If annexing 1000 square kilometers is just "partly" for you ... it's hard to think you are speaking in good faith.
Again - the route the ICJ ruled on (which is presumably the one mentioned here, since you didn't link) is not the current route, and the current route will likely not be the final route.
some more of the rulings, from the BBC (you hate the BBC as well, I guess :o )
Olivier
07-11-2004, 04:22 AM
Again - the route the ICJ ruled on (which is presumably the one mentioned here, since you didn't link) is not the current route, and the current route will likely not be the final route.I do not see it making such a difference between a wall annexing 975 sq km and a wall annexing 974, 960, 1020.... sq km
note the court ruled sections already built should be dismantled.
Binyamin
07-11-2004, 04:40 AM
This discussion has not been covering the jurisdiction of the ICJ.
It is interesting that BBC decided the settlements are against international law. That is very unclear.
The temporaray/permanent argument about the wall is the strongest reason why it should not be built along the Green Line. If it is permanent, why should Israel be required to give up all of the land which it holds at this point, without getting anything in return? The U.N. demanded that Israel should trade land for peace. This acknowleges Israel's right to hold the land as collateral for peace. If Israel has to build the wall along the Green Line, they will lose this collateral, and the Pals will have lost any incentive to make peace.
ibrodsky
07-11-2004, 05:05 AM
yeah sure, when all else fails, when judges notice the fact israel is building a wall on lands that are being seized.
..... bash the french.
The court has recognized the right of israel to defend itself, and no one can prevent s state to build a wall on it's own territory, but what you would like to have is the right to steal land. A bit like Bush giving the right of return on behalf of the palestinians, you'd like the tribunal to give the land of the palestinians on their behalf.
And when you don't have it, you bash the french. I think you are just extremely hateful.
Anyway, there is no need to get excited, you know Israel totally rejects the opinion of the World Court as it totally rejects most security council decisions.
It's absolutely nothing new. Colonization business as usual.

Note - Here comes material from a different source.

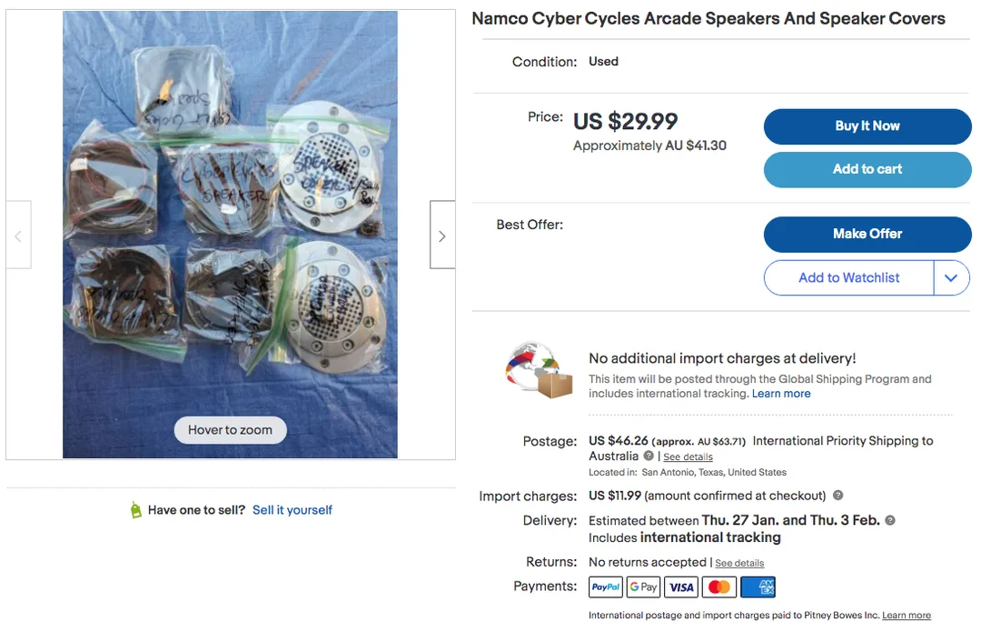Click the help icon beside delivery estimate

[x=890, y=520]
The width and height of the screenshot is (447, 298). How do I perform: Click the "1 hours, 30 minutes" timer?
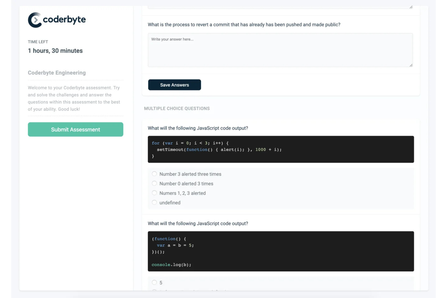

And when you can't defend your position, ignore the arguments and focus on something else.
But as you show above, the ICJ ruling is really not about the fence, it's about handing the Arabs back the land they lost through their own belligerence. According to the ICJ, Israel has the right to build a fence on a border the Palestinians and their supporters don't recognize and never recognized.
And as Binyamin points out, building the fence on the "green line" would destroy what little incentive the "Palestinians" have for negotiating a fair settlement.
As for your comments about "colonialization," you don't lnow what you are talking about. Colonialism is conquest with the purpose of exploiting the seized territory's natural resources and labor. The Jewish settlements are nothing more than re-establishing Jewish communities in those parts of historic Israel.
The real issue re: the settlements is that "Palestinian" supporters want to ensure that the ethnic cleansing of places like Hebron in the 1920s stands. Tell us, Olivier, what do you have against Jews living in their historic homeland? If there are one million Arabs living in Israel, why can't there be 200,000 Jews living in a "Palestinian" state? Why do you accept the racist Arab demand for a Jew-free West Bank?
Can you answer these questions or will you just evade them by bashing me again?
I think you are just extremely hateful.
ibrodsky
07-11-2004, 05:28 AM
Well, we knew it was coming. Emboldened by the ICJ ruling, Palestinian savages have struck again, killing one and injuring dozens in a Tel Aviv bomb blast.
ibrodsky
07-11-2004, 05:30 AM
Comment: Israel follows its own law, not bigoted Hague decision
By ALAN DERSHOWITZ
The Israeli government has both a legal and a moral obligation to comply with the Israeli Supreme Court's decision regarding the security fence.
After all, the Supreme Court is a creation of the Knesset and is therefore representative of all of the people – Jews, Muslims, and Christians alike. Moreover, the Supreme Court has a real stake in both sides of the fence dispute. Its job is to balance the security needs of its citizens against the humanitarian concerns of West Bank Palestinians. It tried to strike that balance by upholding the concept of a security fence while insisting that the Israeli military authorities give due weight to the needs of the Palestinians, even if that requires some compromise on the security of Israelis.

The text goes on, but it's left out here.